Perguntas para uma literatura feita com ChatGPT
A notícia: a japonesa Rie Kudan venceu um prêmio literário em seu país com o romance "Tokyo-to Dojo-to". Quando foi receber o Akutagawa, a tal distinção, contou que uma parte de seu romance foi escrito com a ajuda do ChatGPT . Coisa pouca, por volta de 5% do livro, argumentou.
Desconfio que, diferente de Kudan, diversos outros escritores que utilizam da artimanha não seriam sinceros assim sobre os bastidores do trabalho. Estou certo de que, neste momento, punhados de autores usam algum tipo de inteligência artificial para tentar pegar um atalho na escrita de seus livros. No começo do ano passado, notícias circulavam apontando que o próprio ChatGPT seria "coautor" de centenas de livros digitais vendidos pela Amazon.

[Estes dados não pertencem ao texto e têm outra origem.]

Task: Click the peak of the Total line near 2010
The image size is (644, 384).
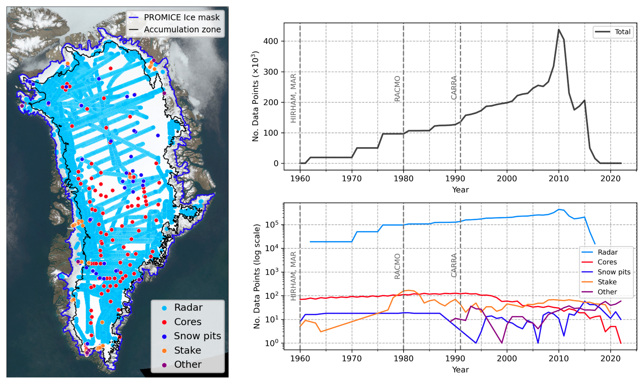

O surgimento de novas ferramentas segue um enredo semelhante. De cara há a empolgação com a novidade. Junto disso vem a preocupação: e agora, o que será das nossas vidas? E os empregos? Quais os limites éticos? É válido utilizar a coisa para fazer algo que fazíamos de outras formas? A necessária discussão se instala enquanto a realidade se desloca. Certos padrões são estabelecidos até que o novo fique incorporado e normalizado.
Gostemos ou não, com a inteligência artificial a coisa não será diferente. Só que agora não estamos diante de uma ferramenta ordinária, de uma chave de fenda qualquer, mas de uma tentativa de emular nossa inteligência por meio de uma incontável série de cálculos probabilísticos.
Freio o impulso de me levantar em berros condenatórios contra a perigosa geringonça para tentar observar nuances em sua utilização. Kudan, pelo visto, é solitária. Compartilhava com o robô alguns de seus pensamentos mais sinceros. Foi o ChatGPT, diz, que fez com que superasse entraves da escrita e inspirou conversas dos personagens de seu romance.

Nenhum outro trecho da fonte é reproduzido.